▶ **Excerpted text**:
━━━━━━
Power factor can be expressed by $\cos\phi=\frac{\mathfrak{R}(\underline{S})}{\sqrt{P^2+Q^2}}$ where $\underline{S}$ is complex apparent power, $P$ is active and $Q$ is reactive power. Power factor has a maximum value when reactive power tends to zero. Since we know only the impedance, we can look at the imaginary part of impedance $Z_3$. If we introduce a function $$f(C)=\frac{160(25\cdot 10^6C^2-2\cdot 10^4C+3)}{2⋅10^8C^2−6⋅10^4C+9}$$, minimum value of $f(C)$ is $\frac{-40}{3}$ at $C=3\cdot 10^{-4}F.$ So, maximum power factor is for $C=0.0003F$.

Question: Is this correct?

Last edited: May 17, 2016
3. May 18, 2016

### gruba

EDIT:
If we find a minimum of function $f(C)$ we get that $C=0.0003F$, but if we solve $f(C)=0$ (phase resonance), we get two possible solutions (quadratic equation):
$C=0.0002F$ or $C=0.0006F$.
Question: Which equation is correct to solve in order to determine $C$, $f(C)=0$ (phase resonance) or $f'(C)=0$ (finding minimum value of a function $f(C)$)?
━━━━━━
▶ **Available data**:
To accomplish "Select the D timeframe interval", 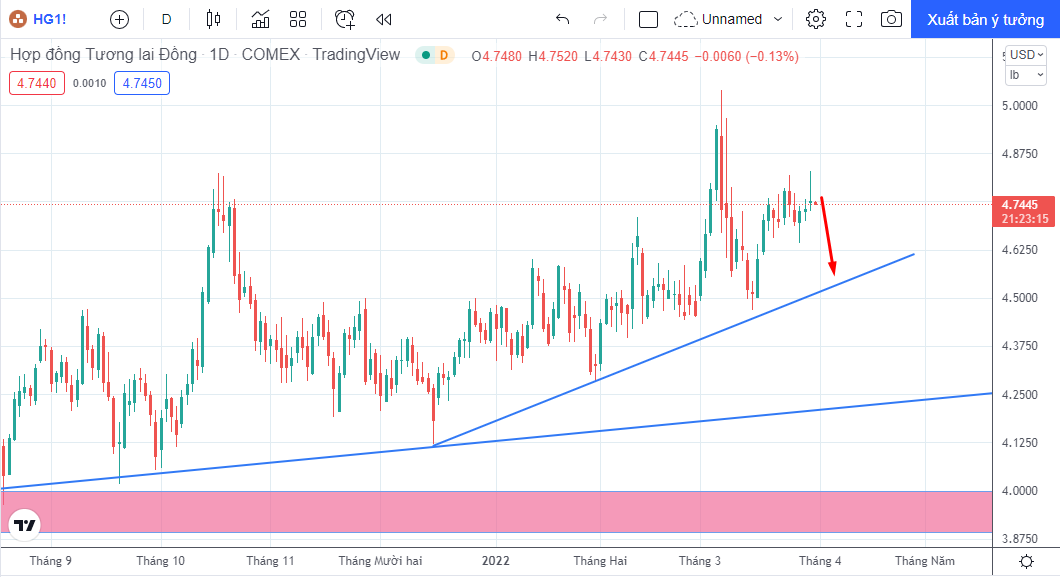I will (166, 19).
━━━━━━
▶ **Exercise**:
Write out the passage from the power factor excerpt word for word, starting at "Last edited: May" and ending at "a function $f(C)$)?".

▶ **Worked answer**:
Last edited: May 17, 2016
3. May 18, 2016

### gruba

EDIT:
If we find a minimum of function $f(C)$ we get that $C=0.0003F$, but if we solve $f(C)=0$ (phase resonance), we get two possible solutions (quadratic equation):
$C=0.0002F$ or $C=0.0006F$.
Question: Which equation is correct to solve in order to determine $C$, $f(C)=0$ (phase resonance) or $f'(C)=0$ (finding minimum value of a function $f(C)$)?